There is an acknowledgement of the gender pay, pension, representation and investment gaps within the industry. However, one only needs to do a google images search of the word ‘investor’ to see who tends to be left out of the picture when it comes to representations of the primary end user in our industry.

If the perception of an investor is still a male of a certain background, how can the industry create products that genuinely address the needs of the wide spectrum of customers including, of course, women?

The simple answer is that for a long time, our industry sadly hasn’t. In 2021, City Hive conducted a study into the gender and ethnicity investing and pensions inequality which revealed a stark relatability gap for women and ethnic minorities regarding investing.

The lack of relatable role models in marketing materials, and representation within the industry was leaving minorities feeling ignored, and therefore less willing to engage with investing. In turn, the industry is missing out on millions of pounds that could be invested due to people believing the industry does not serve or represent them.

But what is actually behind the gender gap? While Criado Perez has openly said that she was unable to prove why the gender data gap exists, we can gauge why the investment industry is not quite as representative of society as it should be.

As our research showed, there is a powerful need for relatable, trustworthy role models that can encourage those who feel excluded from the industry to step into it. People want to see themselves positively and realistically represented and are eager for clear examples of how they can control their own financial stories.

There is hope for the gap though, as a growing market of social media influencers, and newer female-focused investment platforms such as rainchq and Vestpod have sought to engage more women in investing, and address gender financial inequality.
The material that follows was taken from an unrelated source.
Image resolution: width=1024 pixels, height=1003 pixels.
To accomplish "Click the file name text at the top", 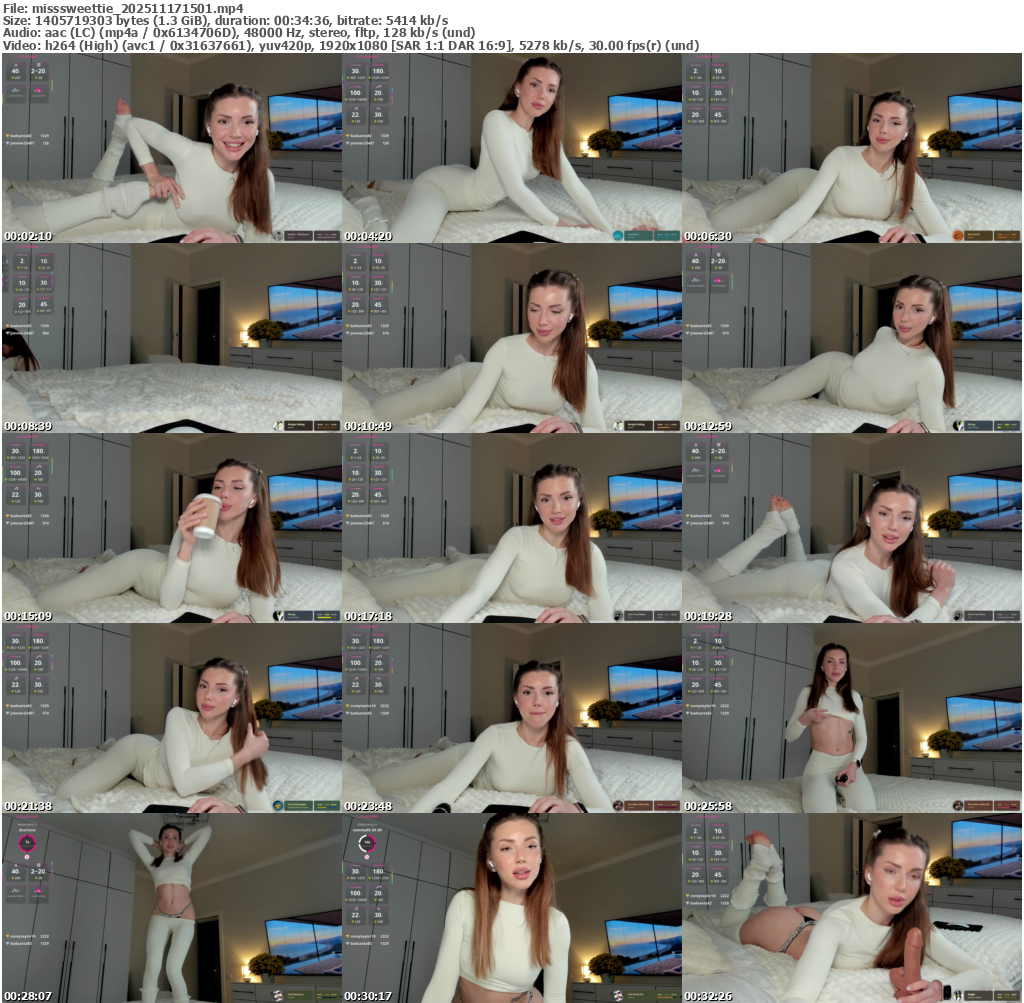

While there has been positive progress, the industry is still very much male dominated. Only one in 10 portfolio managers is female for example. This lack of diversity among decision makers has a major impact on the perception of end users, and the way that products are being designed and marketed.  

The lack of diversity does not simply begin and end with investment firms. The diversity of the entire supply chain, from recruiters, to PR, marketing and advertising firms needs to be examined to ensure it can better reflect, and appeal to women, minorities and other customers that are too often overlooked.   

With the discrepancies over gender pay, investment, representation and pensions already hanging over our heads, it might feel like the last thing we want to do is tackle yet another gender gap.

However, acknowledging and addressing the gender data gap is not only the right thing to do, but it could also widen the potential customer pool, and help the industry recoup the millions it is missing from those believe that investing is simply not for them.